One of St. Vincent and the Grenadines’ most promising young tennis talents, 14-year-old Ethan Kent, recently stepped onto one of the Caribbean and Central America’s most prestigious junior tennis stages, representing his home nation at the Junior Infantile Tennis International Championships (JITIC) held in El Salvador.
Organized under the umbrella of COTECC, the region’s leading tennis development body, JITIC is widely regarded as the premier under-14 competitive event for young athletes across the Caribbean and Central America. Each iteration of the tournament attracts the top 48 ranked boys and 48 top-ranked girls from across the region, earning it the nickname “the competition for future regional champions” for its track record of launching the careers of the next generation of tennis stars.
Kent traveled to the Central American host nation alongside Sebastian Cyrus, who serves dual roles as vice president of the St. Vincent and the Grenadines Tennis Association (SVGTA) and the young player’s assistant coach. Cyrus accompanied the rising star as official team coach and chaperone for the duration of the tournament.
Competing in the opening singles round-robin group stage, Kent was drawn into Group 5 alongside five other top regional prospects, where he secured a 2-3 win-loss record to finish fourth in the six-player group. This placing was enough to earn him a spot in the subsequent Grade 3 (G3) Singles main draw.
His opening group stage results were tightly contested across five matches: he dropped a hard-fought three-set opener to Gabriel Antonio Molina Flores of Honduras with final scores of 4-6, 6-3, 7-10, before bouncing back to claim a straight-set win over Puerto Rico’s Adrian Abreu Jozic 6-3, 7-5. He then fell to Mexico’s Alvaro Bañales in straight sets 4-6, 4-6, before delivering a dominant shutout win over Trinidad and Tobago’s Rohan Ramcharitar 6-0, 6-0. His final group stage match ended in a straight-set loss to Costa Rica’s Hector Cruz 2-6, 0-6.

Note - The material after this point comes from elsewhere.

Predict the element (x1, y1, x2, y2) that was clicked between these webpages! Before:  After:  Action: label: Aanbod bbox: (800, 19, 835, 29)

Moving into the Round of 32 of the G3 Singles Draw, Kent faced another Honduran contender, Gerardo Zuñiga, where he exited the main draw after a 1-6, 3-6 defeat. Dropped into the tournament’s Consolation Draw, the Vincentian teenager found his rhythm, stringing together three consecutive wins to advance all the way to the final. He opened his Consolation run with a straight-set 6-3, 6-0 win over Trinidad and Tobago’s Eli Paty, followed by a 6-2, 6-1 quarterfinal victory over Panama’s Gabriele Parcells. In the semifinal, he fought back from a first-set loss to defeat Honduras’ Paulo Alvarez 1-6, 6-3, 10-6 in a match tiebreak. His run ended in the final with another tightly contested three-set loss to Honduras’ Daniel Casco 4-6, 6-1, 7-10.
In the G3 Doubles Draw, Kent paired up with T’Zuriel Percival from St. Kitts and Nevis. The duo opened their campaign with a solid win over the Puerto Rican-Barbadian pairing of Jose Juan Betancourt and Liam Cave 4-1, 4-2, before falling to the top seeded Mexican-Honduran team of Karim Balbuena and Daniel Casco 4-5, 4-1, 6-10 in the quarterfinals.
Across all draws, Kent finished the tournament with an even 6-6 overall record: five wins against five losses in singles, and one win and one loss in doubles. In an official press release following the young player’s return from El Salvador, the SVGTA expressed public pride in Kent’s performance at the region’s biggest junior tennis stage.
“The SVGTA is proud of Ethan Kent’s showing at JITIC, and thanks him for representing St Vincent and the Grenadines with purpose at the biggest stage of regional junior tennis,” the statement read. “Ethan left the tournament with many fruitful experiences and lessons learned that the SVGTA is confident will translate into a renewed desire to improve, as he looks to continue challenging the best in the game.”